### Records shown
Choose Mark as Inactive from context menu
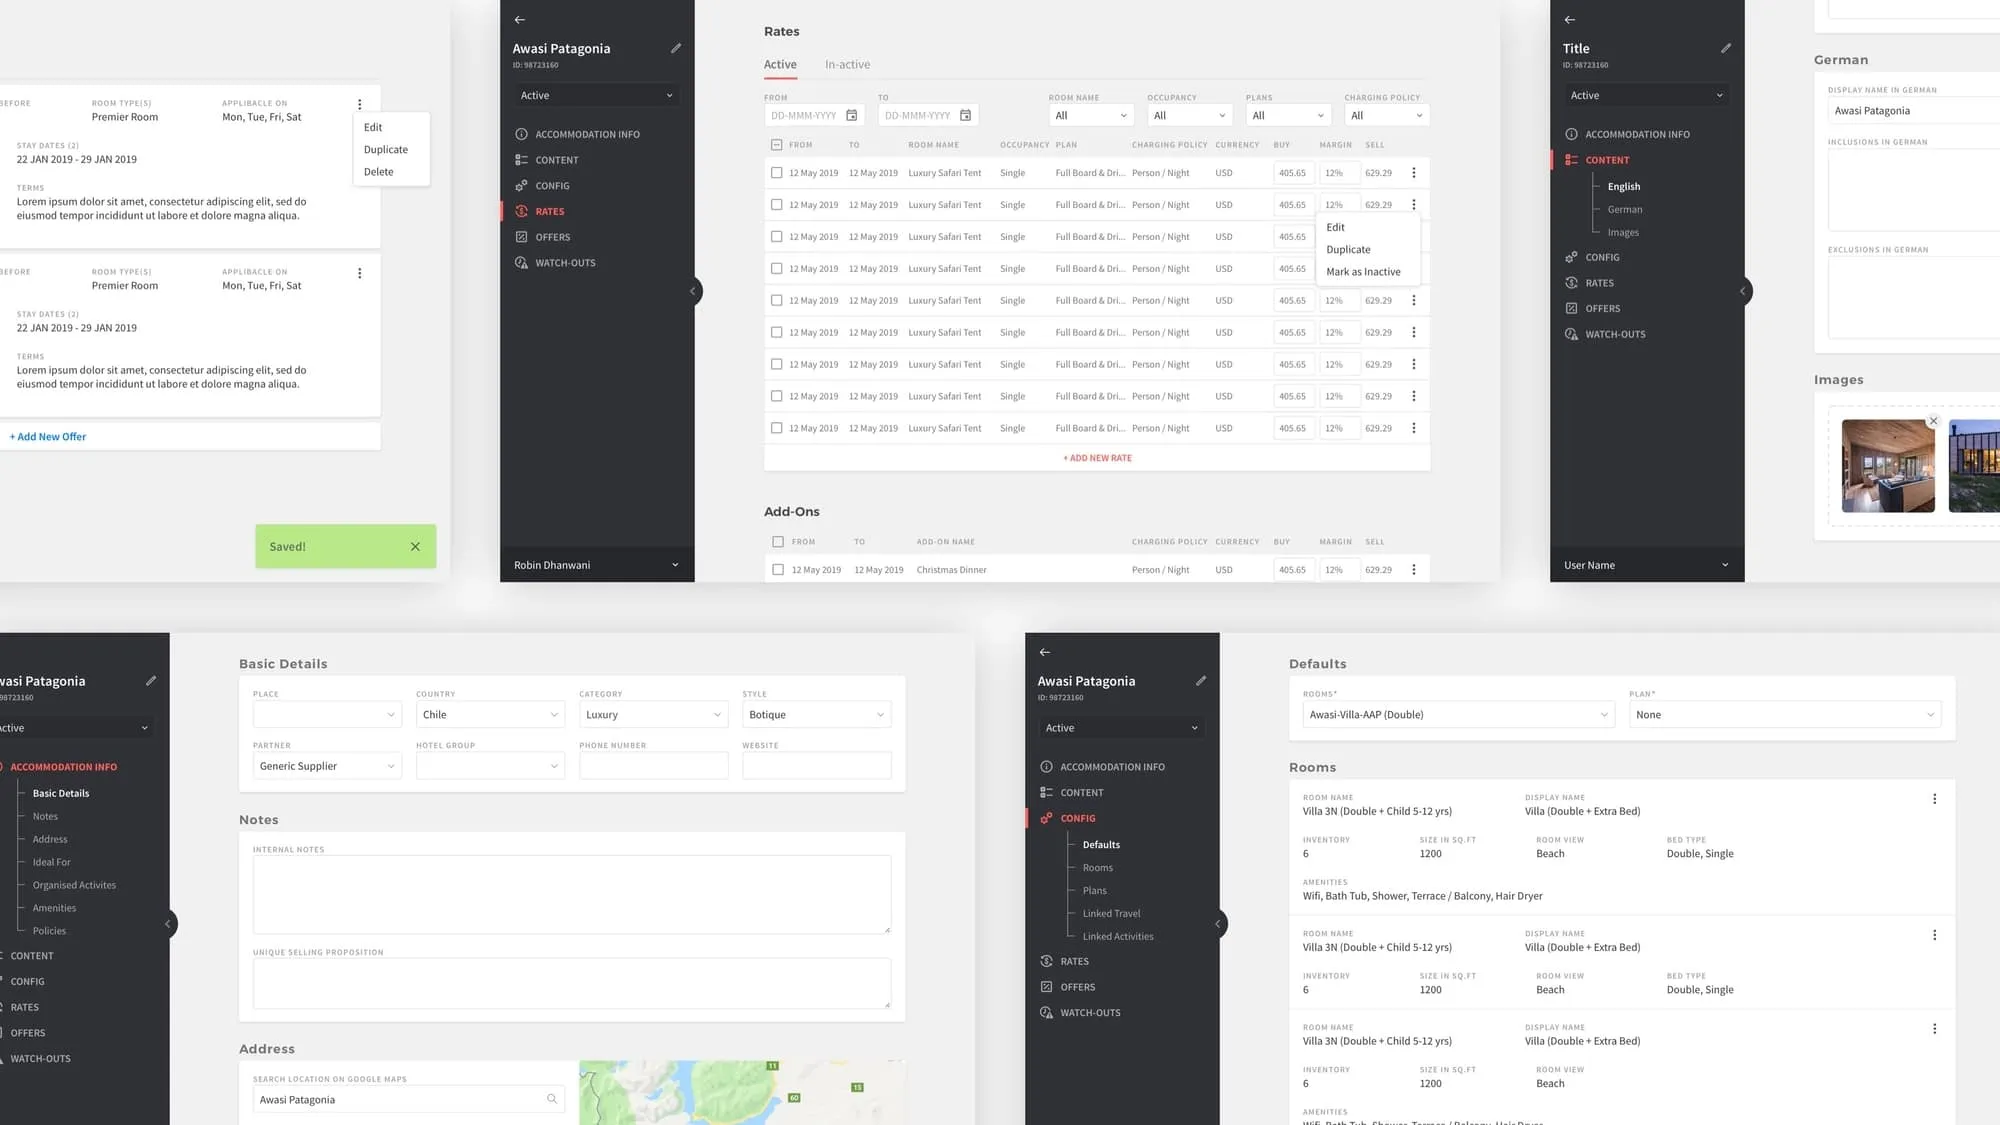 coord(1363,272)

---

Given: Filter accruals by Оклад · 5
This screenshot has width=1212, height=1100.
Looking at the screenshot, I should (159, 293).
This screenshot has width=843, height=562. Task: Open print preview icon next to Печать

==

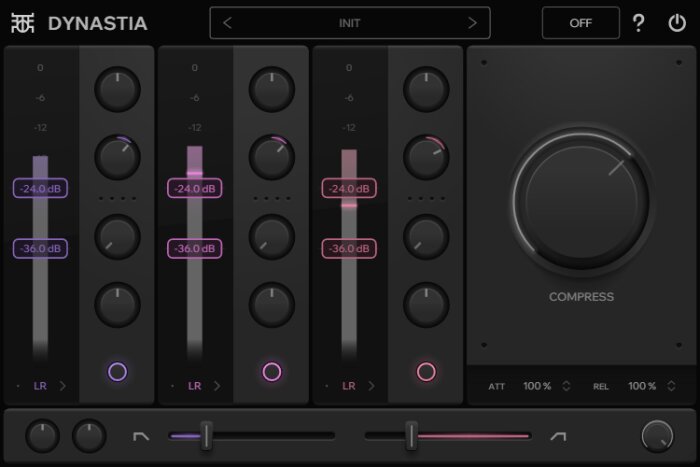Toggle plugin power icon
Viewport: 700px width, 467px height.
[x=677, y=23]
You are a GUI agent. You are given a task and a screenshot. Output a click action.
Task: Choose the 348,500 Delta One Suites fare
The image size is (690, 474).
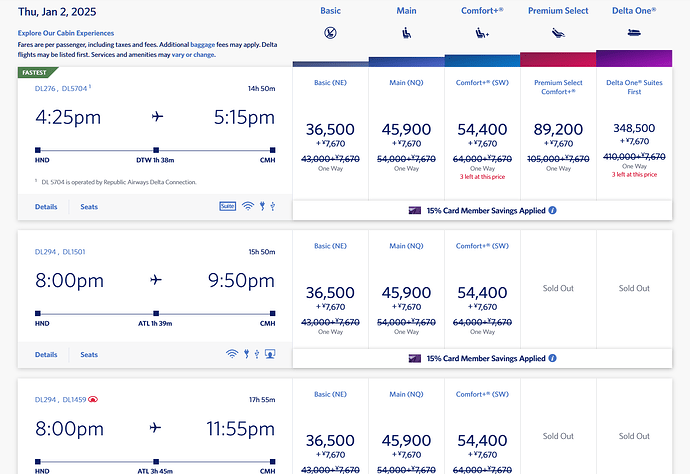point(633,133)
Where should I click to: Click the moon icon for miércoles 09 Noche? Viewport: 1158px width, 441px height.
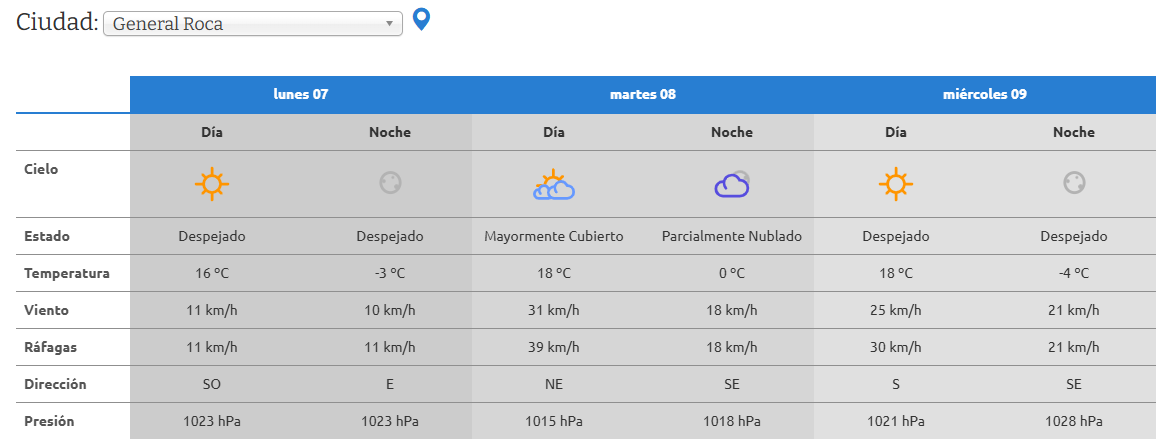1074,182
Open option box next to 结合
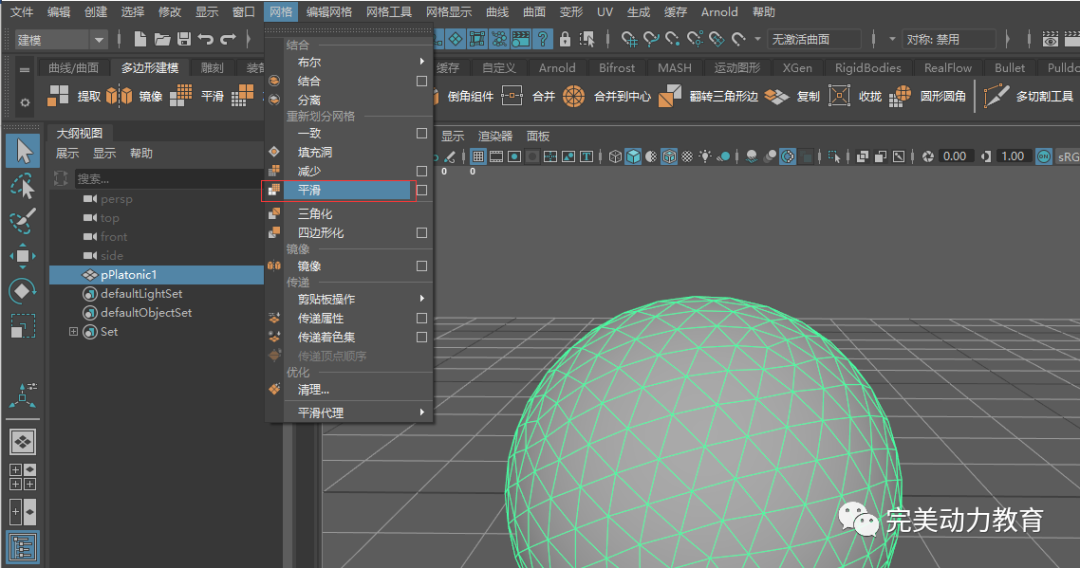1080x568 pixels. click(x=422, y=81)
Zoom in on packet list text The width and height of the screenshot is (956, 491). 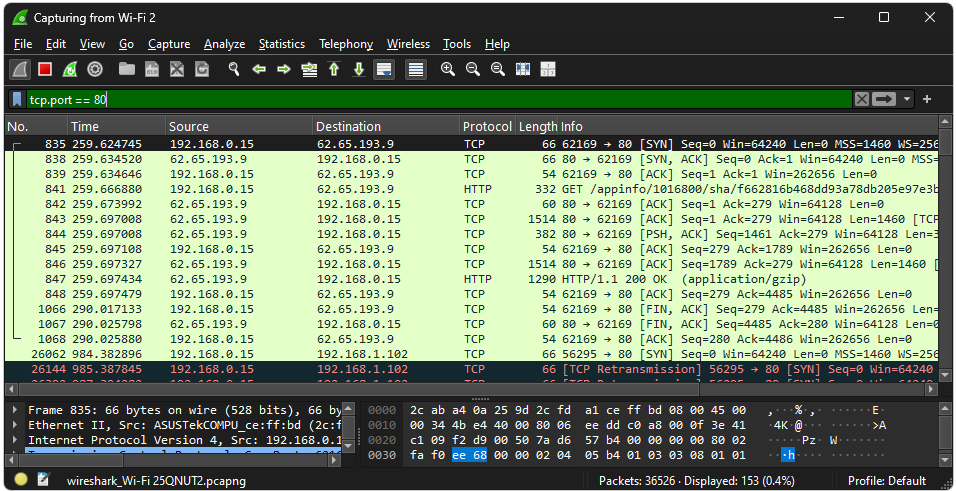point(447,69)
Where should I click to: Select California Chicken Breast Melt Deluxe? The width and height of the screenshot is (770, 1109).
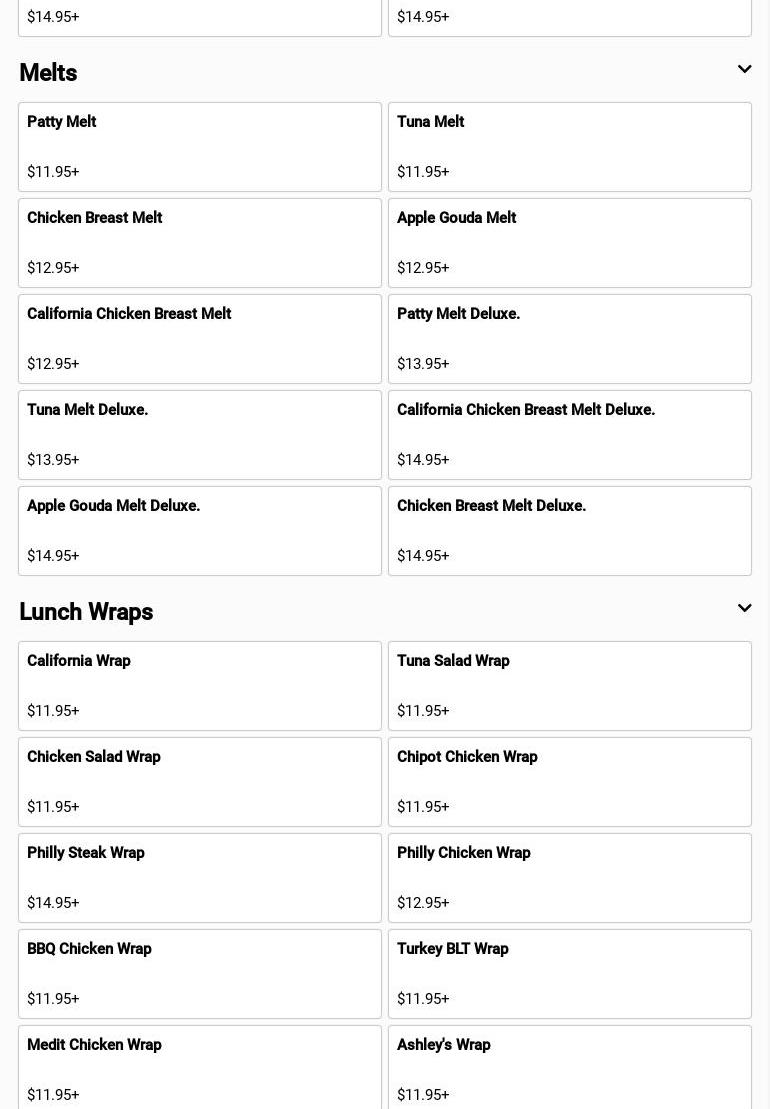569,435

### Goal of the exercise
Begin at the line above that has "Given: Filter accruals by Оклад · 5" and stop after the line that has "This screenshot has width=843, height=562.", copying each line exactly and adding nothing else.

### Output below
Given: Filter accruals by Оклад · 5
This screenshot has width=1212, height=1100.
Looking at the screenshot, I should (159, 293).
This screenshot has width=843, height=562. Task: Open print preview icon next to Печать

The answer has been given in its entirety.